*Document extract*

* * * *

Financial services regulators now have climate as one of their key risks. This is evident from the swathe of climate risk regulations that are being introduced or due to come on stream in the next couple of years.

In 2023, Europe’s Corporate Sustainability Reporting Directive (CSRD) came into force which strengthens mandatory sustainability reporting requirements[10]. Outside the EU, the International Sustainability Standards Board (ISSB) has published two Sustainability Disclosure Standards – IFRS S1 and IFRS S2. These standards lay out baselines for sustainability disclosures to address users’ needs for high-quality and comparable sustainability information.

Firms must ensure they are prepared to meet the expectations outlined in these regulations by embedding climate risk considerations into their risk management programmes in a proportionate manner and developing appropriate modelling capabilities to quantify the impact of climate change on their balance sheets and financial performance.

Looking at the ECB’s priorities for 2024-2026, one of which is to “accelerate the effective remediation of the persisting shortcomings in governance and risks management of climate-related and environmental risks”[11]. It is essential firms implement sound climate and sustainability policies to mitigate the ever-increasing risk they are exposed to from climate change, but also to ensure compliance with regulation. By the end of 2024, the ECB expects Banks it currently supervises to have implemented all the expectations defined in its 2020 Guide on climate-related and environmental risks[12].

4.    Artificial intelligence (AI) and machine learning (ML) risk

This relates to the potential issues arising from the use of AI and ML in businesses and decision-making and includes risks around ethical and customer outcomes, algorithmic bias, data privacy and safety concerns and outsourcing complexities.

AI is already becoming part of our daily lives and whilst these advancements introduce many opportunities for firms such as the ability to make quicker and better-informed decisions, there are also important ethical questions, security risks, and business strategy implications that must be appropriately understood and managed. 2023 saw steep leaps in generative AI capabilities, specifically with the proficiency of GPT 3 and GPT4 increasing faster than initially expected[13]. Firms should ensure they assess the impacts of AI, how this may affect their business models and strategies and consider the impact of regulation on their adoption journey. Risk mitigation will entail the investment in and development of robust model risk management policies and processes, information security management systems and controls to match the increased risk.

* * * *

*Data supplied*
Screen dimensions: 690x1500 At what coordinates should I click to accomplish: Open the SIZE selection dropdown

* * * *

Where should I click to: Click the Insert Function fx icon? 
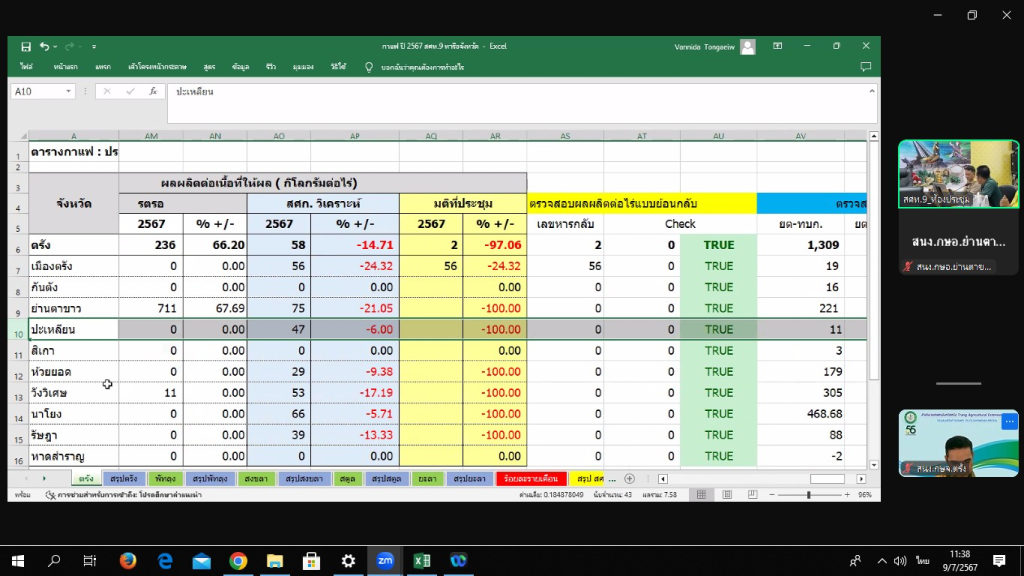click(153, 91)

* * * *

*Tasks*
A) Answer these questions about the passage on climate and AI risk, each on its own line:
(i) Which directive came into force in Europe in 2023?
(ii) By when does the ECB expect the banks it supervises to have implemented all the expectations in its 2020 Guide on climate-related and environmental risks?
(iii) Which two generative AI models increased in proficiency faster than initially expected in 2023?
B) Summarize the passage on climate and AI risk in two sentences.

*Task-by-task answers*
A)
(i) The Corporate Sustainability Reporting Directive (CSRD)
(ii) By the end of 2024
(iii) GPT 3 and GPT4

B) Financial services regulators now count climate as a key risk, with rules such as Europe's CSRD and the ISSB's IFRS S1 and IFRS S2 standards. Firms must build climate risk into their risk management and modelling, and as AI brings both opportunities and ethical, security and strategic risks, they should assess its impact and invest in robust model risk management, information security systems and controls.